It can be seen in FIG. 6 that the hydrant locator unit 28 can now be secured to the hydrant 32 by two retaining bolts 84 extending through the usual mounting holes for bolting the hydrant crown 33 to the neck 30 via the annular, engaging flanges 86 and 88 on the neck 30 and crown 33, respectively. The retaining bolts 84 extend through the slots 76 in the securing flanges 74 to clamp the hydrant locator unit 28 to the hydrant flanges 86 and 88 on the neck 30 and crown 33. It can be seen that the bolts 84 are inserted in the same direction as the other retaining bolts to facilitate attachment of the hydrant locator unit 28. Of course, other attachment bolts or attachment structures could be used where desirable or required.
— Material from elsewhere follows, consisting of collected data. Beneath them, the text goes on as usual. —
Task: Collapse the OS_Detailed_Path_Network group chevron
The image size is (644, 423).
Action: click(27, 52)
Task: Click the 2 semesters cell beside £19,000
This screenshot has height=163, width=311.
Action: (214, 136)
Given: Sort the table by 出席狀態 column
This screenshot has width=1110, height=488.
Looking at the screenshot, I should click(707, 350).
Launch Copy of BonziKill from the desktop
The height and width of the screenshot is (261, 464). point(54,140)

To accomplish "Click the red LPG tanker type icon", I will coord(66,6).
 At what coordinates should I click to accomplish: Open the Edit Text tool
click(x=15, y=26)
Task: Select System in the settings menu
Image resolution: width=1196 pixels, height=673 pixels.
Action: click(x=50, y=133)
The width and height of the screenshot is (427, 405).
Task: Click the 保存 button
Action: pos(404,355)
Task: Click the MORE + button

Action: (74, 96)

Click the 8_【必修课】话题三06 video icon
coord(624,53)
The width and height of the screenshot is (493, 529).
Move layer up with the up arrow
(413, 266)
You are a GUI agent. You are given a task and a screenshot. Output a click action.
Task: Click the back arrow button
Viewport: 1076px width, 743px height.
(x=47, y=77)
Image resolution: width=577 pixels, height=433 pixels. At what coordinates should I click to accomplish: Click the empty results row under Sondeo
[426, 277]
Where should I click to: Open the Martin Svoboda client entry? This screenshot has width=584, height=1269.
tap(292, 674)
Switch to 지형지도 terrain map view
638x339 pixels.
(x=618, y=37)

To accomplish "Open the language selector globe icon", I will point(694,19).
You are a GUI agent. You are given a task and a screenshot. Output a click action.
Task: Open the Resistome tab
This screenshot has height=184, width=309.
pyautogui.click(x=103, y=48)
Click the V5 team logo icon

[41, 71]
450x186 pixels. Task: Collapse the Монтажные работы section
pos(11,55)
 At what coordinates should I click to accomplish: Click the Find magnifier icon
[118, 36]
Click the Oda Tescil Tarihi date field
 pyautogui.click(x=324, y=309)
It can also be noted that the securing flanges 74 extend slightly past the housing subassembly 63 and that the depressed center section 78 locates the housing subassembly 63 in clearance below the retaining bolts 84. This facilitates assembly and disassembly of the hydrant locator unit 28 to the hydrant 32. In this regard, it can also be seen that the hydrant 32 has a plurality of water outlets 90 which are sealed by threadably removable caps 92. The outlets 90 are adapted to receive the fire hose. It is common for one of the water outlets 90a to be directed towards the street on which it is located. Here, the hydrant locator unit 28 is located above but in line with the water outlet 90a directed toward the street. This then provides the flashing light signal to be directed into the street to thereby facilitate detection by the operators in the fire truck (emergency vehicle) as it moves on that street. The locator unit 28 is in substantial clearance relationship with the cap 92a and the flange 86 on the neck 30. It should be understood that the hydrant locator unit 28 could be located at a position circumferentially spaced from the water outlet 90a and cap 92a. It should also be understood that in some situations, it may be desirable to have more than one hydrant locator unit 28 secured to a hydrant 32. Also there are hydrants, such as hydrant 32, with between one and four water outlets, such as outlet 90. Also, there are some hydrants, such as hydrant 32, that have water outlets, such as outlet 90, in the crown, such as crown 33. Hydrant locators of the present invention can be adapted to be operable with all such hydrants with a different mounting bracket 54.

It should also be noted, however, that there are hydrants of even other types of constructions. In such cases a mounting bracket, such as bracket 54, of a different design may be required for attachment. But in some instances the same housing structure 48 may be appropriate and since it is a separate member from the mounting bracket 54 it could be similarly attached to a modified mounting bracket by a flexible bonding pad, such as bonding pad 80. In this regard, the bonding pad 80 permits the location of the housing structure 48 on the mounting bracket 54 to be horizontally, angularly varied for different conditions to transmit the light beam in a selected horizontal direction. Also the bonding pad 80 could be used in an arrangement to selectively vary the vertical angular direction of the light beam. Thus it should also be noted that the present invention of the hydrant locator unit 28 could be utilized with different forms of housing structures and mounting brackets.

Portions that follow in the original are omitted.